Personal Problems

Personal Problems
Bill Gunn, 1980, 165’

“Gunn's story – that of a visionary filmmaker left on the sidelines of the most ostensibly liberated period of American filmmaking – is, unfortunately, not unique. It’s the story of William Greaves, Barbara Loden, Claudia Weill, and even Elaine May – of black filmmakers and women filmmakers (and, when Kathleen Collins made Losing Ground, in 1982, co-starring Gunn, the story of black women filmmakers, too). So-called New Hollywood was more Hollywood than it was new.”

Richard Brody1

 

“If Oprah Winfrey now says that she wants to do a television series depicting blacks as ordinary people, and not as popular mass-media stereotypes of the kind that she presented in last year's pilot for The Women of Brewster Place, then Personal Problems beat Ms. Winfrey and the millions of dollars behind her by a decade.

Personal Problems was before its time. There was no commercial backing for this eccentric version of the soap opera which permitted black producers, a black director, black actors, and black writers and actresses to have control over their work. A black composer, Carman Moore, had the freedom to write whatever music he desired without fear of censorship.”

Ishmael Reed2

 

“For the twenty-nine year old Robert Polidori, Personal Problems offered a space to experiment with form. Using two Sony cameras, he shot Personal Problems on 3/4” U-Matic tape, taking advantage of the capacity to record up to sixty minutes of footage. Working with Gunn and Cotton, he often kept the camera running even after a scene seemed to be completed. The set was driven by a number of political and aesthetic commitments and the young cinematographer followed Gunn’s lead as the director created an atmosphere of what Polidori called ‘improvisational jamming.’ Energized by Gunn’s direction and inspired by the D.A. Pennebaker’s work with Jean-Luc Godard on One A.M. (1972) and Norman Mailer on Maidstone (1970), Polidori joined in on the jamming, as he explained, to ‘set up the dramatic tensions’ where ‘the outcomes’ were not ‘predetermined.’

While the shooting schedule was limited, Gunn allowed actors to build their own backstories and develop dialogue on the set. Following a number of planning meetings and a few days of rehearsals, the cast established a strong sense of mutual trust. There were rarely more than a couple of takes for any one scene and while improvisation reigned, that improvisation rested on a foundation of collaborative practice and calm, if intense, focus. [...] This generosity and back-and-forth between actors and directors further distinguished Personal Problems from similar soap operas of the era. The crew worked in conjunction with one another, sharing ideas and moving as a singular unit.

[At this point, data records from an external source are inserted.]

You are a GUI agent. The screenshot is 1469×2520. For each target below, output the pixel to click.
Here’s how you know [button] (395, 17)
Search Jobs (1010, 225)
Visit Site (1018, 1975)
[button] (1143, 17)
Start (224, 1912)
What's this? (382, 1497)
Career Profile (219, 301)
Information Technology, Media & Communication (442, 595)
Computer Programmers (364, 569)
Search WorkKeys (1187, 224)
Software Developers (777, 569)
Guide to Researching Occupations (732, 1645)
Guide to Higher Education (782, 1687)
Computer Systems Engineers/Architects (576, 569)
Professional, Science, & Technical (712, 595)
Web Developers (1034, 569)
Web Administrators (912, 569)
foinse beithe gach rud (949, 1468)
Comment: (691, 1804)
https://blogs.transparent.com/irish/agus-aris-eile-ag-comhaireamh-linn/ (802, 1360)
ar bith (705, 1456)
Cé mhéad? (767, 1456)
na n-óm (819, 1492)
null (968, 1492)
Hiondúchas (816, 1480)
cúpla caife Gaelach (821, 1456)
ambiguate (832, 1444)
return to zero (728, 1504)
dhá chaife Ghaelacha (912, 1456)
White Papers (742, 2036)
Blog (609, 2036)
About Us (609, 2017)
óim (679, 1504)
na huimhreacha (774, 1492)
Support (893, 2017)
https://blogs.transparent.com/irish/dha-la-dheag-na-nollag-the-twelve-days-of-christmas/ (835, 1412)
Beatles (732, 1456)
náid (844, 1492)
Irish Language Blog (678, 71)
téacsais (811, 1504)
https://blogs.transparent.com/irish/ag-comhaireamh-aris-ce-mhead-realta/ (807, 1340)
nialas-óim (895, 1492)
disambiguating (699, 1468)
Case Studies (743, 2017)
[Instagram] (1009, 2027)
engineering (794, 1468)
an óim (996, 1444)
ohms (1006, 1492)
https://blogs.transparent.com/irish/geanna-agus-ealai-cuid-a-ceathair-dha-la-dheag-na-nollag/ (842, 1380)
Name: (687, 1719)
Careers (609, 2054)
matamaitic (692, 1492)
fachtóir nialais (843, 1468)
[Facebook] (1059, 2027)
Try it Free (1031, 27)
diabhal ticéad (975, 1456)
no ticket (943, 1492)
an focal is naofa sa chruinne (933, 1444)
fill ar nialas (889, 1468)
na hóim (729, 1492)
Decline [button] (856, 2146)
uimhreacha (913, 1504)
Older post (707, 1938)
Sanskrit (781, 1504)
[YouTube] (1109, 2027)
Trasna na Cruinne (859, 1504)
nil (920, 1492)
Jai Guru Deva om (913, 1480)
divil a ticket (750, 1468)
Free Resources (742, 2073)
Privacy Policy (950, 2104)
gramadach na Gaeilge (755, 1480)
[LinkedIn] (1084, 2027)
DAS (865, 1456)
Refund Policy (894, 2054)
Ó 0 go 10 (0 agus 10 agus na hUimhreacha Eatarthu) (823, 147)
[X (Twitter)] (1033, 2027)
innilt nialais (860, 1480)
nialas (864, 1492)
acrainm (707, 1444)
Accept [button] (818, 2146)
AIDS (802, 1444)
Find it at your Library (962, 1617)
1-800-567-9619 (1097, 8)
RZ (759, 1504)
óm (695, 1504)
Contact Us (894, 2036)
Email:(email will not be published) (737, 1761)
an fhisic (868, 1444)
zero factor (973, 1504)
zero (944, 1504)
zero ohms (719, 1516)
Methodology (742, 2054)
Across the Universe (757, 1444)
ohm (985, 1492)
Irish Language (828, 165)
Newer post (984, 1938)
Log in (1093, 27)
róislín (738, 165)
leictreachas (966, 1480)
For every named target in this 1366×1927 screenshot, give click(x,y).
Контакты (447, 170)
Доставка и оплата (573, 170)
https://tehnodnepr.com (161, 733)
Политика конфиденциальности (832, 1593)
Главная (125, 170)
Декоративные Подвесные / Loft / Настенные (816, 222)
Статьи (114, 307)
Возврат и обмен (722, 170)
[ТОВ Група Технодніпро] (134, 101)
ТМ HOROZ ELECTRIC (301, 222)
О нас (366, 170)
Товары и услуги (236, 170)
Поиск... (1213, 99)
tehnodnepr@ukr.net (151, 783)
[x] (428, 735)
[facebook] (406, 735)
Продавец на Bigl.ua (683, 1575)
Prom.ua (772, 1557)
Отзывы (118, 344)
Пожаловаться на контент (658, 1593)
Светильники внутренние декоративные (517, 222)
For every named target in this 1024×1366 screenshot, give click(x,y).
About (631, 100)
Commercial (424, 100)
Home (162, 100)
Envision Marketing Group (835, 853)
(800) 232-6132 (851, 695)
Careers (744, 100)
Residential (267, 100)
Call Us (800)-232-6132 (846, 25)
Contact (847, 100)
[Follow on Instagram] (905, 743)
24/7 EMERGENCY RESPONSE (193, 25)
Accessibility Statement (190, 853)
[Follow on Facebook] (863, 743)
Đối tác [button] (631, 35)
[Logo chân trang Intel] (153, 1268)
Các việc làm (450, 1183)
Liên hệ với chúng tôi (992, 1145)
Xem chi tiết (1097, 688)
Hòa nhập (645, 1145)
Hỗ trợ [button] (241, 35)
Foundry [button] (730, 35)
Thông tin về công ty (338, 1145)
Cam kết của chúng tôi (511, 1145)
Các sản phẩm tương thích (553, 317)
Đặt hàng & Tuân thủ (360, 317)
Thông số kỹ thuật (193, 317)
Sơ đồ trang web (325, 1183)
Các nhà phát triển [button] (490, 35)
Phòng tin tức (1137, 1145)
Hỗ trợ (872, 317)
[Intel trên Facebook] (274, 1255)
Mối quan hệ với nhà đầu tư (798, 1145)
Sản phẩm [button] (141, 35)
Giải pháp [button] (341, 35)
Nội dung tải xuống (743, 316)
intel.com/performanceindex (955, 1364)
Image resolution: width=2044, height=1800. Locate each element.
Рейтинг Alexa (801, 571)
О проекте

While Gunn had some misgivings about shooting on tape, the technology foregrounded the project’s already experimental form. Apparent in the scan lines, shot composition and muffled sound, Personal Problems confounded the lines distinguishing documentary and fiction, and in doing so it undercut the widely-held misapprenhension that Black art was sociological first and aesthetic second. Echoing Bill Stephens’ earlier comments, Carman Moore, who composed the score for the radio show and video project, explained that Personal Problems was ‘nominally a fiction [movie] but it behaves like a documentary.’ For Black artists, video offered a tool to sidestep Hollywood’s protocols and create new worlds. Reed was clear about this, telling one audience that video will help Black artists ‘go out and create their own [image]... video cameras are cheaper than cinema technology. There is a possibility now of converting video into cinema.’

Seen now, it is apparent that Personal Problems is less a product than a process where an idea went through numerous translations and transformations. From idea to radio show to video, Personal Problems has never been a stable entity. For years, the project has required qualifications, amendments and annotations as it has moved across media and been shown under different viewing conditions. Typical categories fail to describe it: when the pilot was shot, the team envisioned something serialized and longer than a movie. Although later episodes aired on television, the project was more commonly screened in museums and theaters and art institutions. And yet the project’s narrative emphasis and production process seem to push it outside of the bounds of what, in the 1980s, was considered ‘video art.’ These thorny, not-quite-right, descriptions only further highlight the unique intervention Personal Problems was and remains.”